►

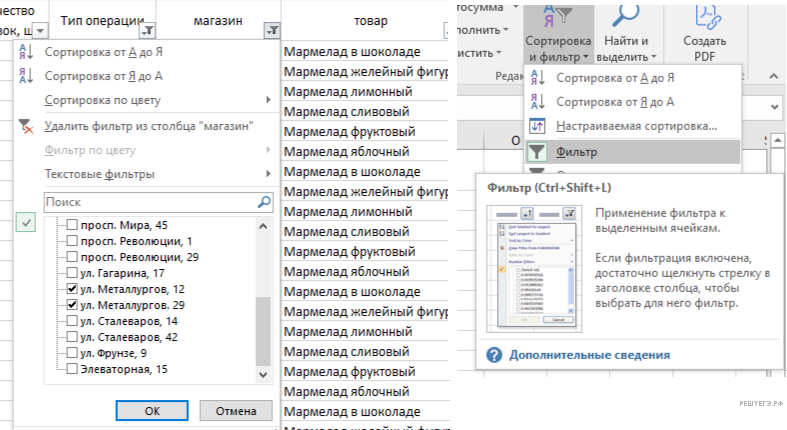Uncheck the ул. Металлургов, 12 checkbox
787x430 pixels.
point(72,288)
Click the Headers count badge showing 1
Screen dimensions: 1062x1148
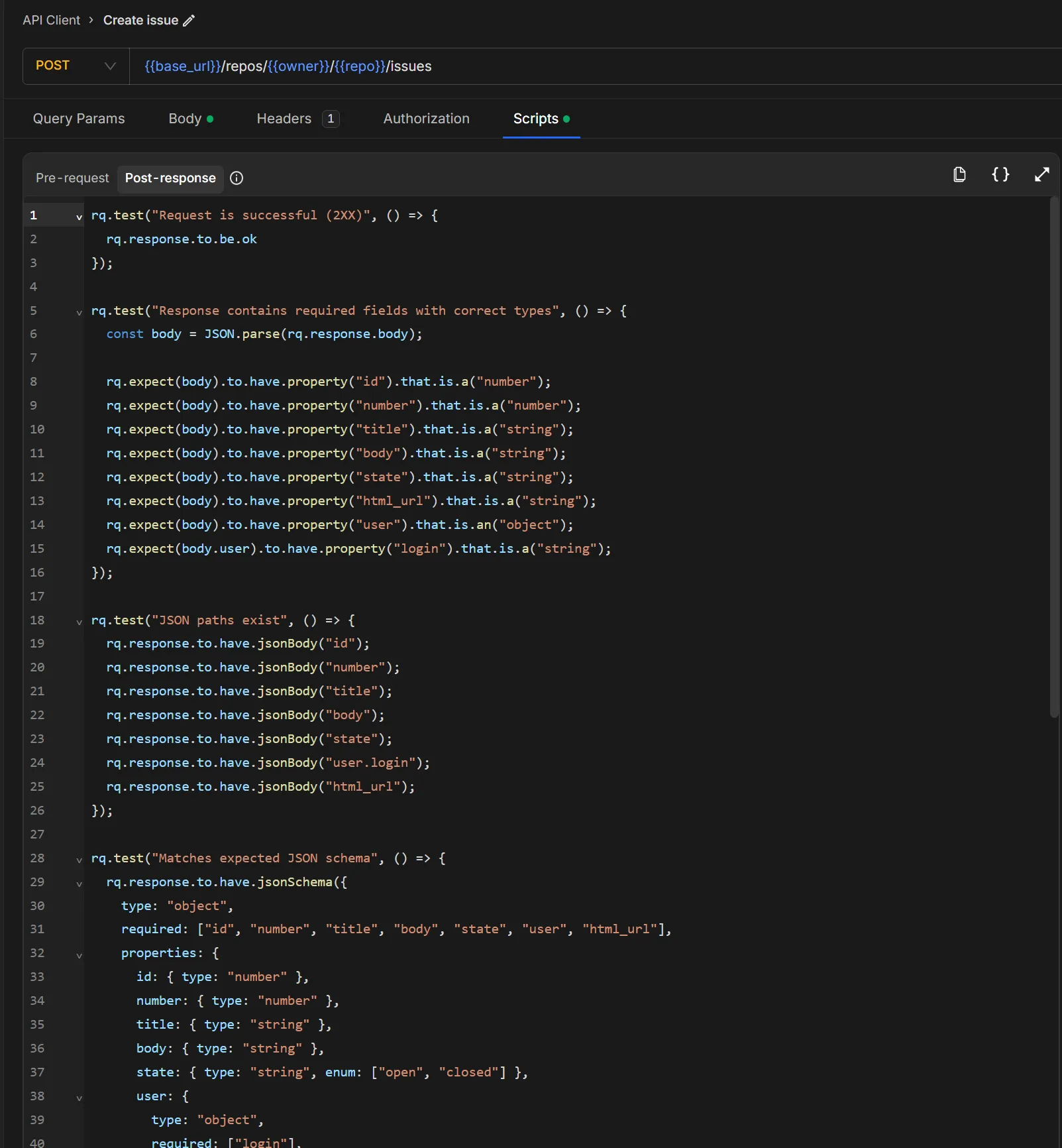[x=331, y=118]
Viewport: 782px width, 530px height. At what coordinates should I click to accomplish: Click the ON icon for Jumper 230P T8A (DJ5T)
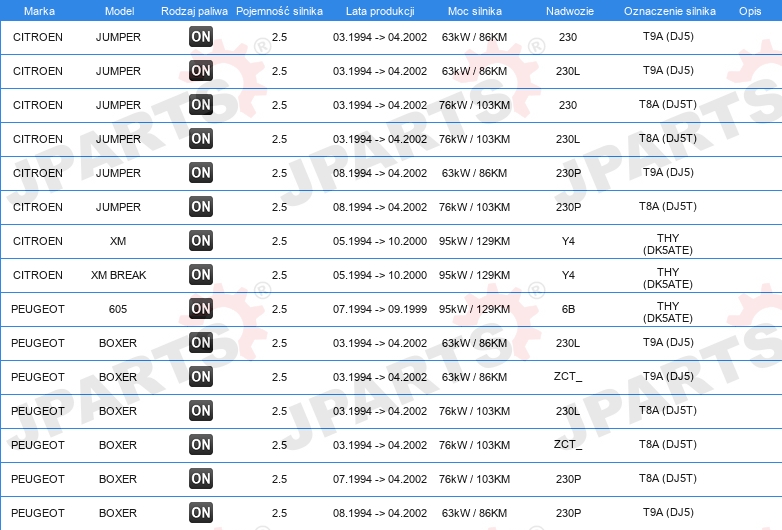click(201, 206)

◄
►

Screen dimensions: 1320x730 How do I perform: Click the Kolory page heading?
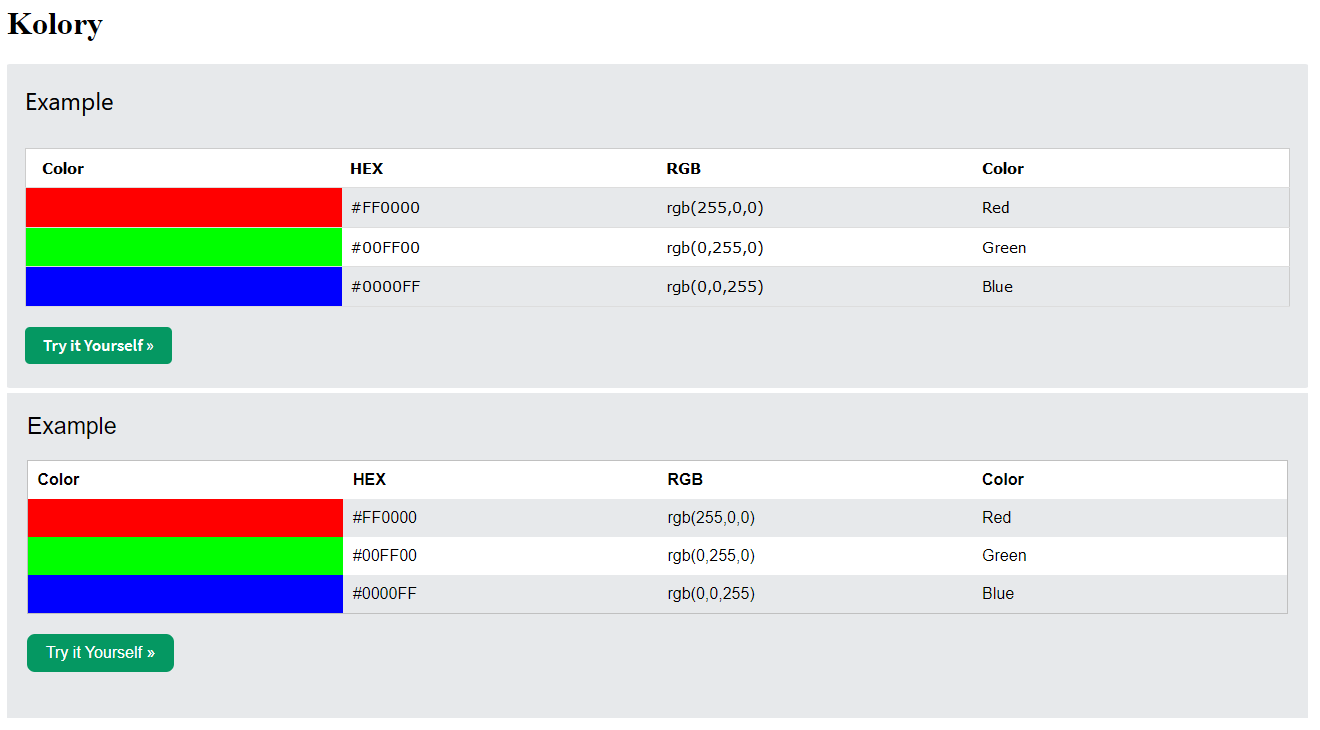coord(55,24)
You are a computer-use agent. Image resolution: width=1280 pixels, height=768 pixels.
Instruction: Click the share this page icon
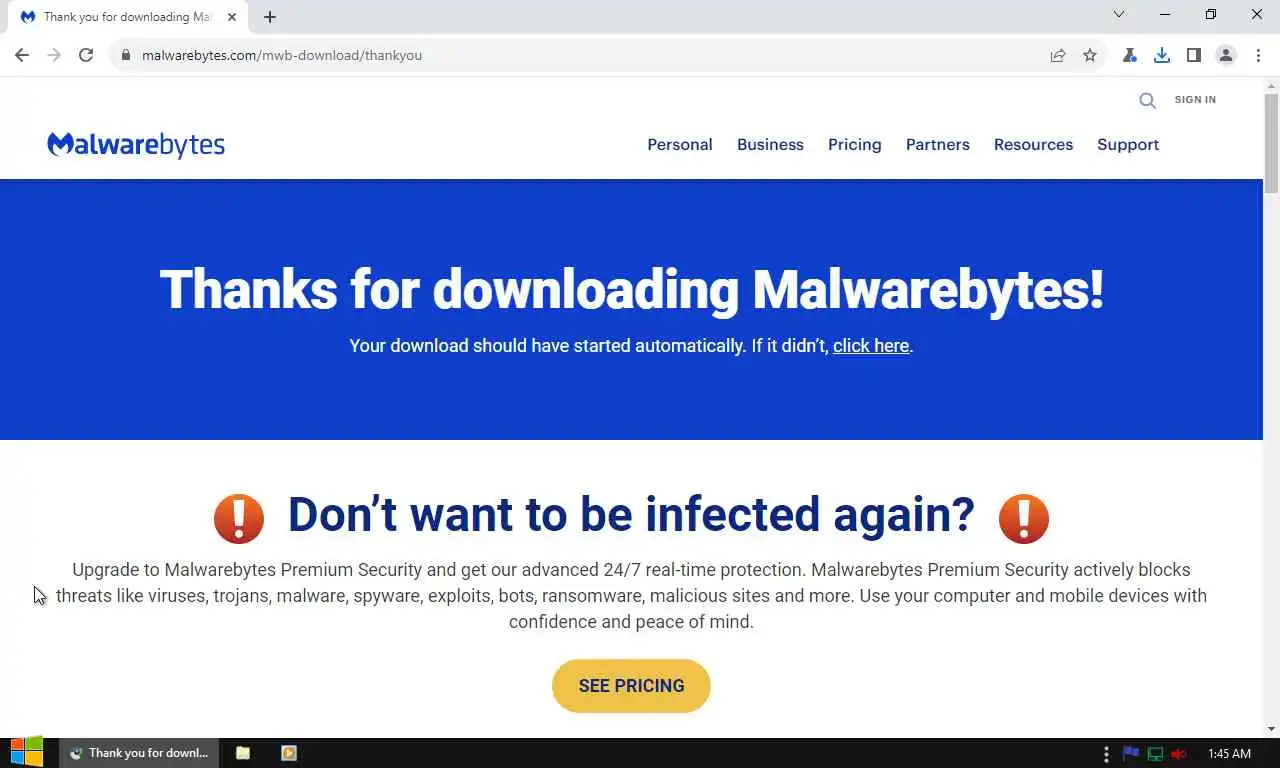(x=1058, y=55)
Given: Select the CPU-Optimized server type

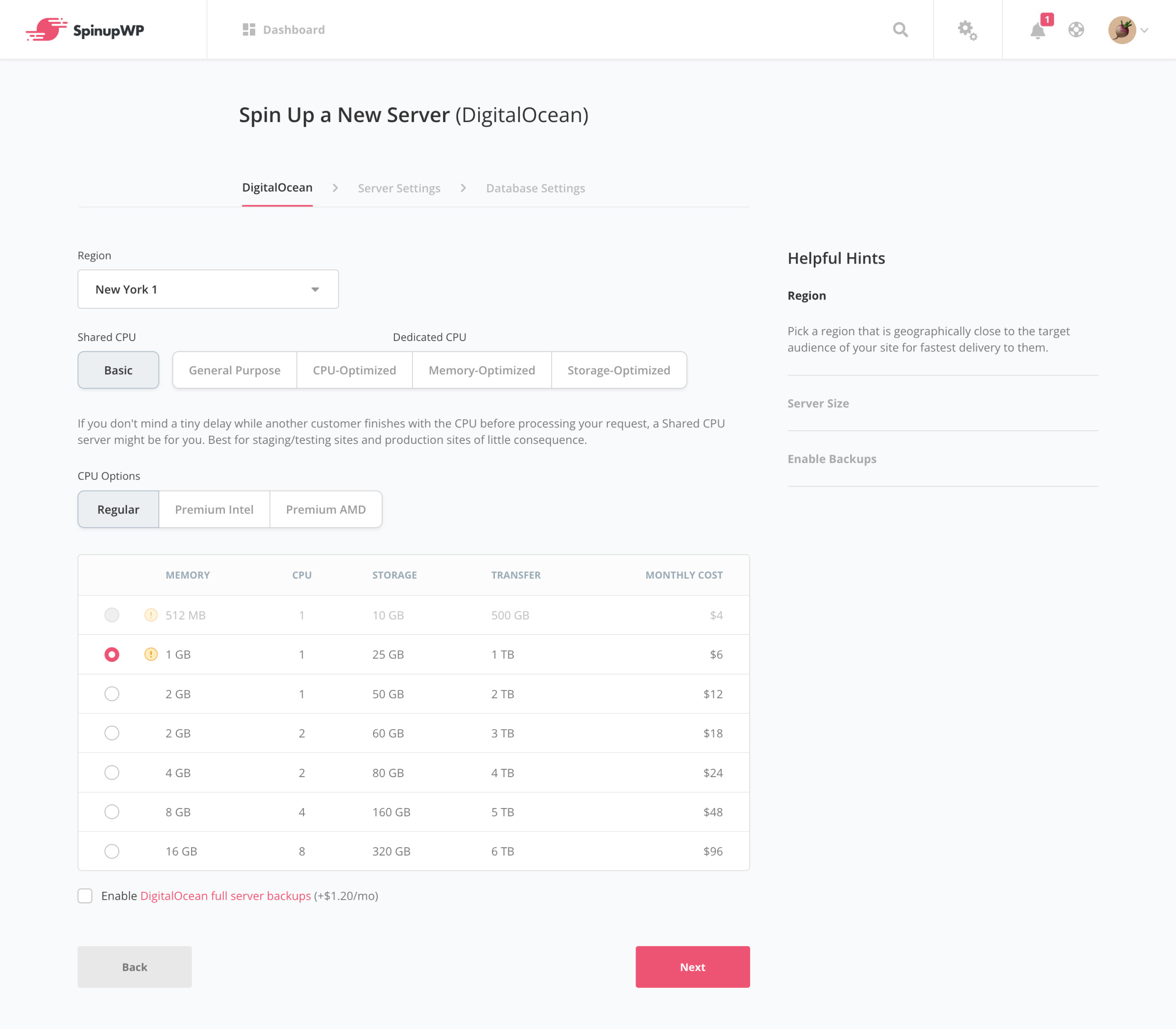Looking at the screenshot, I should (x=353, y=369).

◄

▸ **Problem details**
Reproduce the material above, from the line containing "You are a computer-use" through the line containing "Looking at the", word for word, and omit the pictures.

▸ **Written solution**
You are a computer-use agent. Image resolution: width=1280 pixels, height=768 pixels.
Instruction: Click the share this page icon
(x=1058, y=55)
Given: Select the CPU-Optimized server type

Looking at the screenshot, I should (x=353, y=369).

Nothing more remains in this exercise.